= New York Woodwind Quintet =

The New York Woodwind Quintet has been an ensemble-in-residence at the Juilliard School in New York City since 1987. At Juilliard, the members of the New York Woodwind Quintet present seminars each year for student woodwind ensembles, regularly coach chamber music, and perform.

The quintet's current members are flutist Carol Wincenc, oboist Stephen Taylor, clarinetist Charles Neidich, bassoonist Marc Goldberg, and French horn player William Purvis,

The New York Woodwind Quintet was founded in 1947 and made its New York debut in January 1954. In its early years, the personnel constantly fluctuated; the one constant was Bernard Garfield, who described his role as "treasurer, business negotiator, and bassoonist." The quintet's personnel stabilized in the early 1950s with flutist Samuel Baron, oboist Jerome Roth, clarinetist David Glazer, hornist John Barrows, and bassoonist Bernard Garfield. Subsequently, bassoonist Donald MacCourt held the position from 1973 to 2005.

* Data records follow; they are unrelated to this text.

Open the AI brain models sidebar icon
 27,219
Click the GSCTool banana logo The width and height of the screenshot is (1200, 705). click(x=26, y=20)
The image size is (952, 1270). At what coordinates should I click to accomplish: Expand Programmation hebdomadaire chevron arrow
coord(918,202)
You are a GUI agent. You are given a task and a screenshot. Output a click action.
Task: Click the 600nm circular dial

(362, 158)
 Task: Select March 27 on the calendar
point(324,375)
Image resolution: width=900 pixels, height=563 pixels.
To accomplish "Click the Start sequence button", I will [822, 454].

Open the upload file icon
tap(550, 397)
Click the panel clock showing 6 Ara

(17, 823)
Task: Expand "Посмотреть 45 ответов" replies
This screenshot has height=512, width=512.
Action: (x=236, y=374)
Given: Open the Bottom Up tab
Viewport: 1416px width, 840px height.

The ensemble has performed in concerts and workshops in the United States, Canada, Europe, Asia, and Central and South America. More than 20 compositions have been written for and premiered by the quintet, some of which have become classics of the woodwind repertoire. They include quintets by Gunther Schuller, Ezra Laderman, William Bergsma, Alec Wilder, William Sydeman, Wallingford Riegger, Jon Deak and Yehudi Wyner. The Quintet has featured many of these pieces in recordings for such labels as Boston Skyline, Bridge, New World Records, and Nonesuch.